● **Document section**:
- - - - - - -

Sunday, September 24, 2017

DAVE ALBER GUEST POST: What is the Ecological Vision of Myth? #September #blog #mythology #ecology #SundayMorning

Heart Of Myth Kindle Edition Amazon

What is the Ecological Vision of Myth?

Production, development, growth, and consumption are all on the rise. We hate to imagine the economy behaving otherwise. And we pretend that this stage in the economic cycle is the norm. Why do we pretend?     -Dave Alber,  "The Sustainable Vision of Endangered Societies"

Hello Blogosphere!

I’m Dave Alber, the guest blogger for September on Stephanie Pope’s blog.
In previous blogs… I introduced the core grammar of myth and described the alchemical nature of myth… now lets consider the moral and philosophical implications of participating in a unified world recognized within the awareness-heart, empathy as a synthetic process of awareness connecting us all together.

How can we treat apparent “others” within a worldview that recognizes

1.) everything as divine and
2.) everything as an expression of a unified field of being.

It’s a quandary pondered in the essay “Guest Rituals”.
In The Heart of Myth: Wisdom Stories from Endangered People, we see that across the globe, the polytheistic world has resolved the problem presented by the mystical revelation along ecological lines, because there are sustainable vision underlying the myths of indigenous people across many continents.

The 2nd day of Tihar festival is Kukur Tihar, a day when
dogs are celebrated as a manifestation of the divine

follows is from The Heart of Myth.]

The Sustainable Vision
              of Endangered Societies

No economist, industrialist, or politician would ever suggest that the earth’s resources might be consumed indefinitely at their present rate. Yet, looking at the media, the compulsion to consume appears paramount, while the Classical virtue of temperance is nowhere to be seen. Production, development, growth, and consumption are all on the rise. We hate to imagine the economy behaving otherwise. And we pretend that this stage in the economic cycle is the norm. Why do we pretend? Perhaps at some deep level, Western Culture does not believe in limits. Perhaps that is its key virtue, inspiring discoverers and adventurers to push the envelope in all directions. That is the song we like to hear, is it not? It is the theme of the DVD we rent. All limits are surpassed; all conventions are broken; the young lovers escape the traditional values that confine them. Yet, limits are also what define and give context to every freedom.

Nevertheless, on realizing the dangers of the global civilization’s unsustainable economic vision, many people have looked to other models—other visions offering a more workable human future. Surprisingly, sustainable visions of human culture are in abundance. In seeking them, we find ourselves immediately upon the “red road” of plentitude. Many small societies have maintained sustainable modes of living for thousands of years. Historically, their vision has been the norm—ours the exception. As Jerry Mander states in Paradigm Wars: Indigenous People’s Resistance to Globalization:

. . . it is no small irony that the very reason that native peoples have become such prime targets for global corporations and their intrinsic drives is exactly because most indigenous peoples have been so very successful over millennia at maintaining cultures, economies, worldviews and practices that are not built upon some ideal of economic growth or short-term profit-

Therefore, there is not only a moral imperative to protect the cultures threatened by economic shortsightedness, but also an imperative of ultimate practicality. “In more ways than one, indigenous issues are the frontier issues of our time.” Mander explains:

They deal with geographic frontier struggles where the larger, destructive globalization process attempts to suck up the last living domains on the planet—its life forms, its basic resources, its peoples—in the empty cause of short-term wealth accumulation. And it is also a frontier struggle in conceptual terms: What are the values that can sustain us for the future? What are the worldviews that can keep the earth alive? How are we to live on behalf of coming generations of human beings and the larger community of beings and creatures?[2]

For global civilization to “progress” on its present course, people must be exploited like “resources.” By contrast, the core mode of perception of polytheistic communities—the knowing of the heart—is a vigorous safeguard against such a systemic cultural imbalance. The knowing of the heart is congruent with the great traditions of Western Humanism and is the safest way for individuals within the system-driven civilization to sustain the fragile candle of their
fullest humanity.

- - - - - - -

● **Supplied information**:
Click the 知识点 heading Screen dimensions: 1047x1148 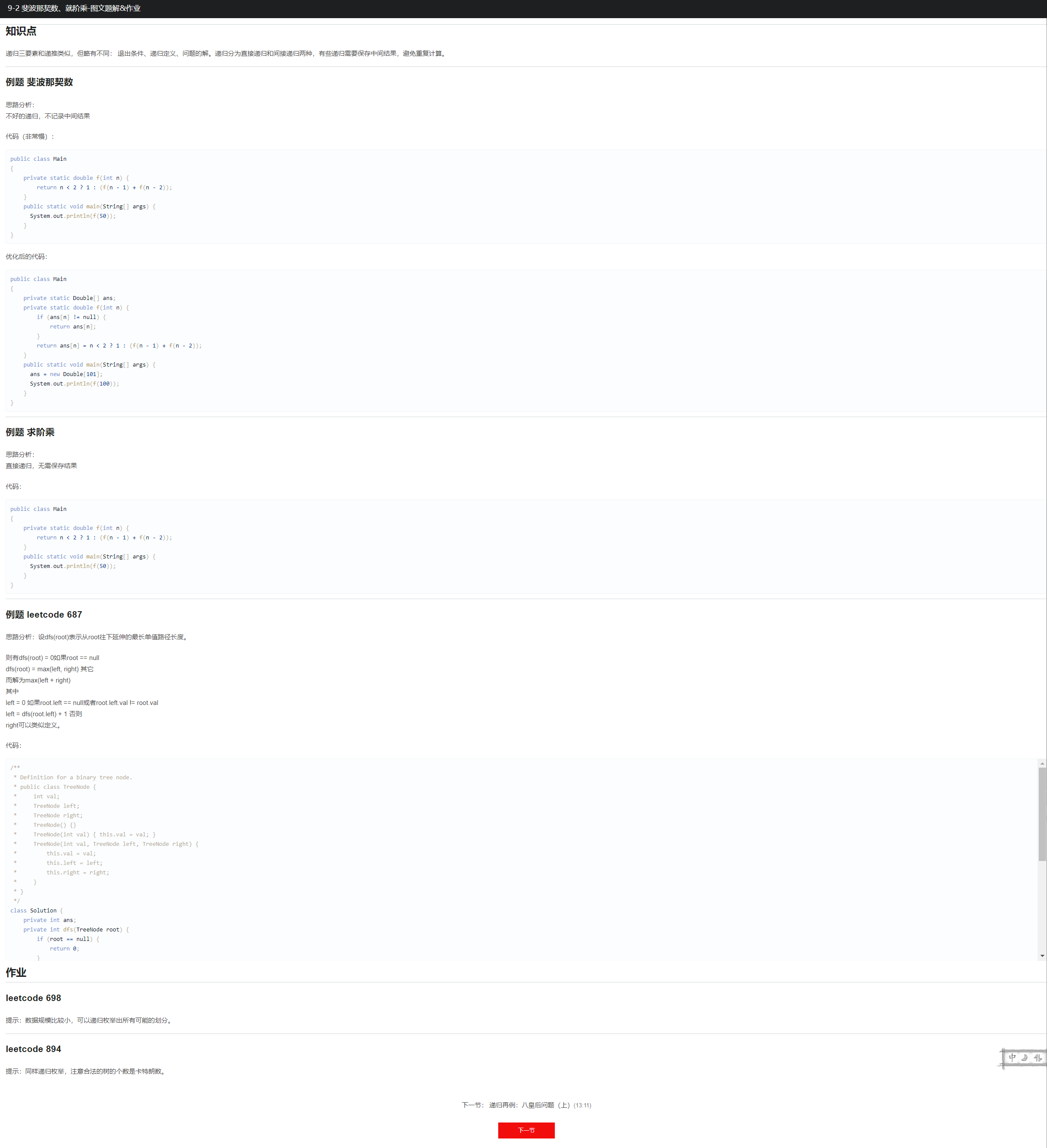(x=21, y=31)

- - - - - - -

● **Work to do**:
#1 Please summarize the guest post on the ecological vision of myth in three sentences.
#2 Pick up the guest post on the ecological vision of myth after its final sentence and continue it.

● **Responses to the exercise**:
#1 Dave Alber, guest blogger on Stephanie Pope's blog, asks how apparent "others" should be treated within a worldview that sees everything as divine and as an expression of a unified field of being. He says that the polytheistic world has resolved this question along ecological lines, because the myths of indigenous people across many continents carry a sustainable vision. An excerpt from The Heart of Myth contrasts the unsustainable growth of global civilization with small societies that have lived sustainably for thousands of years, calls protecting them both a moral and a practical imperative, and presents the knowing of the heart as a safeguard against exploiting people like "resources."

#2
[1] Mander, Jerry and Victoria Tauli-Corpuz. Paradigm Wars: Indigenous Peoples’ Resistance to Globalization. San Francisco: Sierra Club Books, 2006. p. 4.
[2] Ibid. p. 10.

The Organization of The Heart of Myth

Following some of the logic of Greenwood Press’s The Endangered Peoples of the World Series, the polytheistic cultures in The Heart of Myth are organized into six sections which align with a geographic region: North America, the Arctic, Central and South America, Africa, Asia, and Oceania. The Heart of Myth describes several communities from within each region and relates their mythological narratives.

Choosing the Cultures in The Heart of Myth

In choosing the cultures of this book, diversity was of key interest. To use Africa as an example, oftentimes when discussing African mythology, the Yoruba mythology that made its way west to the American continents and Caribbean islands due to the slave trade is discussed as representing the varied mythologies of this vast continent. However, African culture and mythology is much more diverse. Speaking collectively of African mythology makes about as much sense as speaking collectively of Asian mythology: as though the mythologies of India’s Vedas, Puranas, epics, regional and folk traditions; Tibet’s Bonpo and Buddhism; Nepal’s syncretic spirituality; China’s Taoism; Japan’s Shinto; and South East Asia’s diverse mixture of indigenous traditions and most of the traditions mentioned above would so conveniently fit into a single category. The importance of highlighting this diversity is precisely because those communities that are the least recognized are those most endangered by their apparent invisibility.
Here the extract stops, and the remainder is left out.